Alba di Milano
In the case of Alba di Milano, light is the monument surface itself. During the day the woven fibre optic panel is semi-transparent, with Gio Ponti’s Pirelli Tower very visible through it. It is like gossamer. At night, the entire surface becomes a dynamic painting of thousands of points of coloured light emanating from within the fibres panel. This gently curved inclined light cloth intended, among other ideas, to reflect the original idea of capturing curved light and that of the first glass fibres. In 1870, John Tyndal, a British physicist shone a light into a spout of water as it gushed out of a tank. The water fell in an arc toward the ground, and the light went with it, following the same curve. Light was trapped in the curving water. The spout of water was a light pipe demonstrating near total internal reflection. A little later, in about 1880, an English physicist, Charles Vernon Boys fired molten quartz attached to an arrow into the air. He made fine glass fibres. Thus In 1880 the ingredients for light transmission through glass fibre were in place.
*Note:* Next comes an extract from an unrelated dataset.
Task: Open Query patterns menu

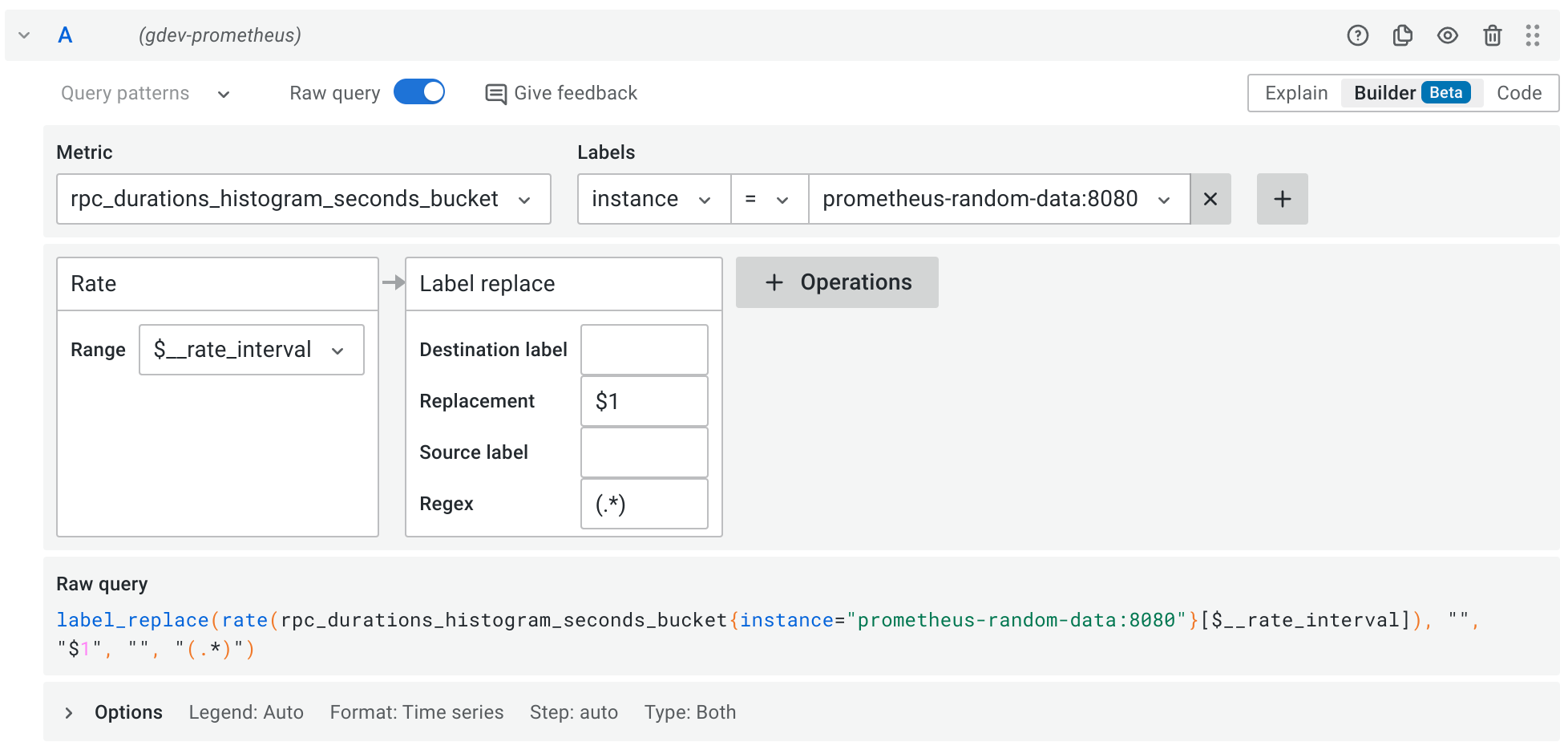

The latest developments in glass products have stemmed from an understanding of the structural chemistry responsible for the versatile properties of the glassy state – states which extend from the familiar insulating behaviour which we are exploiting more and more in architecture, to the metallic.
The classic example of a new glass is the optical glass fibre.
It represents a peak in our scientific and industrial capacity to create some of the most perfect solids ever manufactured – on a par with device-grade silicon. The revolution in telecommunications is a direct result of this invention. Yet this development, which required several technological breakthroughs, including the fabrication processes to produce ultra-pure glasses and the ability to graduate the refractive index of glass fibres is only thirty years old.
In its simplest terms, a fibre optic is a medium for carrying information from one point to another in the form of light. Unlike the copper form of transmission, fibre optics is not electrical in nature.
A basic fibre optic system consists of a transmitting device, which generates the light signal; an optical fibre cable, which carries the light; and a receiver, which accepts the light signal transmitted. The fibre itself is passive and does not contain any active, generative properties.